• **Records provided**
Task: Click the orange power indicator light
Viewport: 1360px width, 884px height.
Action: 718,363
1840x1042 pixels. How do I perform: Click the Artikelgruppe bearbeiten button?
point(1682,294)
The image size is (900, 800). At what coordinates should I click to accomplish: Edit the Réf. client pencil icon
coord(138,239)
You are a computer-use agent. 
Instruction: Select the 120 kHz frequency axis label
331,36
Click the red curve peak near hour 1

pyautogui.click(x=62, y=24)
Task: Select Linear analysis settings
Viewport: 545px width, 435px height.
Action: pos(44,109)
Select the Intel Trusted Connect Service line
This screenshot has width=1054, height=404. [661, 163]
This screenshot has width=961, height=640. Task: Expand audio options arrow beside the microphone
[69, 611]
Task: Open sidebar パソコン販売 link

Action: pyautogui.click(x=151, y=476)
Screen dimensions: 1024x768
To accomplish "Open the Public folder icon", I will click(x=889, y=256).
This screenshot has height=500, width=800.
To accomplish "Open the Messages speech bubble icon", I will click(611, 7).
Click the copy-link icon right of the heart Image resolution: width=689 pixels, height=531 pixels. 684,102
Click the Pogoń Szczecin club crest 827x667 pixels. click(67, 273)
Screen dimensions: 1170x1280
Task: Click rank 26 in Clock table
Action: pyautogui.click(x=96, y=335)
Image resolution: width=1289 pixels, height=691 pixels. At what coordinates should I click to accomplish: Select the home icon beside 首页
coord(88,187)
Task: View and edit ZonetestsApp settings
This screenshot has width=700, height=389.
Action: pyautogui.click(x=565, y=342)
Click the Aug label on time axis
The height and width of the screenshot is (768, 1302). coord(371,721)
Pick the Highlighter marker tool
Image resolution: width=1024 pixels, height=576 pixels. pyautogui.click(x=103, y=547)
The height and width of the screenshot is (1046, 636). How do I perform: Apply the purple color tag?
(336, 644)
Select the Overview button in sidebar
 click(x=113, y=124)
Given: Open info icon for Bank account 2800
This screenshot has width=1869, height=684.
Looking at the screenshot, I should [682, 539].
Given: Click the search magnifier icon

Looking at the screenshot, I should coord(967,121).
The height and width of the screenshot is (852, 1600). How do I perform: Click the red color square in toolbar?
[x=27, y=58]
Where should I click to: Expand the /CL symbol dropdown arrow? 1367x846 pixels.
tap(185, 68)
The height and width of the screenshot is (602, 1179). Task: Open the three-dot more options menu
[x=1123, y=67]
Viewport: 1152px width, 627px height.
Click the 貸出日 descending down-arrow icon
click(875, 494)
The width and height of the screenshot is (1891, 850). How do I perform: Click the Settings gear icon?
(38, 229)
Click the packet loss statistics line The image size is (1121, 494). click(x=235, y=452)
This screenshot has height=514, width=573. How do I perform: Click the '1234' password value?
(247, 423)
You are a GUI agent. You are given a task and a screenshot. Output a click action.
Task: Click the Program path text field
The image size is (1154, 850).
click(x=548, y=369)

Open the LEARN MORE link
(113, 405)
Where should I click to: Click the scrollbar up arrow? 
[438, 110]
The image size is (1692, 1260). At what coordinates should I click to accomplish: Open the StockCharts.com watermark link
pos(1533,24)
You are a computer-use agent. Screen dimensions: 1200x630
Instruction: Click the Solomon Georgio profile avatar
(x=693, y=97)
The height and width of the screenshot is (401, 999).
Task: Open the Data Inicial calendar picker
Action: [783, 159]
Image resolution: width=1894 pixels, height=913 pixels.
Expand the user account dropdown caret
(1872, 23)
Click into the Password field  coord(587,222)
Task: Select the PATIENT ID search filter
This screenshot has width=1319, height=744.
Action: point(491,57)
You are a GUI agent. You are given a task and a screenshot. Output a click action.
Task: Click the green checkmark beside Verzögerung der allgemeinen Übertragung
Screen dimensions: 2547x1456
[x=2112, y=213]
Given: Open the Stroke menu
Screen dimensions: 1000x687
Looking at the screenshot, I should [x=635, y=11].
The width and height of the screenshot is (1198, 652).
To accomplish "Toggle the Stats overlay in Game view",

• **Problem**
Each record above needs to be reproduced exactly as written.

• **Task result**
Task: Click the orange power indicator light
Viewport: 1360px width, 884px height.
Action: 718,363
1840x1042 pixels. How do I perform: Click the Artikelgruppe bearbeiten button?
point(1682,294)
The image size is (900, 800). At what coordinates should I click to accomplish: Edit the Réf. client pencil icon
coord(138,239)
You are a computer-use agent. 
Instruction: Select the 120 kHz frequency axis label
331,36
Click the red curve peak near hour 1

pyautogui.click(x=62, y=24)
Task: Select Linear analysis settings
Viewport: 545px width, 435px height.
Action: pos(44,109)
Select the Intel Trusted Connect Service line
This screenshot has width=1054, height=404. [661, 163]
This screenshot has width=961, height=640. Task: Expand audio options arrow beside the microphone
[69, 611]
Task: Open sidebar パソコン販売 link

Action: pyautogui.click(x=151, y=476)
Screen dimensions: 1024x768
To accomplish "Open the Public folder icon", I will click(x=889, y=256).
This screenshot has height=500, width=800.
To accomplish "Open the Messages speech bubble icon", I will click(611, 7).
Click the copy-link icon right of the heart Image resolution: width=689 pixels, height=531 pixels. 684,102
Click the Pogoń Szczecin club crest 827x667 pixels. click(67, 273)
Screen dimensions: 1170x1280
Task: Click rank 26 in Clock table
Action: pyautogui.click(x=96, y=335)
Image resolution: width=1289 pixels, height=691 pixels. At what coordinates should I click to accomplish: Select the home icon beside 首页
coord(88,187)
Task: View and edit ZonetestsApp settings
This screenshot has width=700, height=389.
Action: pyautogui.click(x=565, y=342)
Click the Aug label on time axis
The height and width of the screenshot is (768, 1302). coord(371,721)
Pick the Highlighter marker tool
Image resolution: width=1024 pixels, height=576 pixels. pyautogui.click(x=103, y=547)
The height and width of the screenshot is (1046, 636). How do I perform: Apply the purple color tag?
(336, 644)
Select the Overview button in sidebar
 click(x=113, y=124)
Given: Open info icon for Bank account 2800
This screenshot has width=1869, height=684.
Looking at the screenshot, I should [682, 539].
Given: Click the search magnifier icon

Looking at the screenshot, I should coord(967,121).
The height and width of the screenshot is (852, 1600). How do I perform: Click the red color square in toolbar?
[x=27, y=58]
Where should I click to: Expand the /CL symbol dropdown arrow? 1367x846 pixels.
tap(185, 68)
The height and width of the screenshot is (602, 1179). Task: Open the three-dot more options menu
[x=1123, y=67]
Viewport: 1152px width, 627px height.
Click the 貸出日 descending down-arrow icon
click(875, 494)
The width and height of the screenshot is (1891, 850). How do I perform: Click the Settings gear icon?
(38, 229)
Click the packet loss statistics line The image size is (1121, 494). click(x=235, y=452)
This screenshot has height=514, width=573. How do I perform: Click the '1234' password value?
(247, 423)
You are a GUI agent. You are given a task and a screenshot. Output a click action.
Task: Click the Program path text field
The image size is (1154, 850).
click(x=548, y=369)

Open the LEARN MORE link
(113, 405)
Where should I click to: Click the scrollbar up arrow? 
[438, 110]
The image size is (1692, 1260). At what coordinates should I click to accomplish: Open the StockCharts.com watermark link
pos(1533,24)
You are a computer-use agent. Screen dimensions: 1200x630
Instruction: Click the Solomon Georgio profile avatar
(x=693, y=97)
The height and width of the screenshot is (401, 999).
Task: Open the Data Inicial calendar picker
Action: [783, 159]
Image resolution: width=1894 pixels, height=913 pixels.
Expand the user account dropdown caret
(1872, 23)
Click into the Password field  coord(587,222)
Task: Select the PATIENT ID search filter
This screenshot has width=1319, height=744.
Action: point(491,57)
You are a GUI agent. You are given a task and a screenshot. Output a click action.
Task: Click the green checkmark beside Verzögerung der allgemeinen Übertragung
Screen dimensions: 2547x1456
[x=2112, y=213]
Given: Open the Stroke menu
Screen dimensions: 1000x687
Looking at the screenshot, I should [x=635, y=11].
The width and height of the screenshot is (1198, 652).
To accomplish "Toggle the Stats overlay in Game view",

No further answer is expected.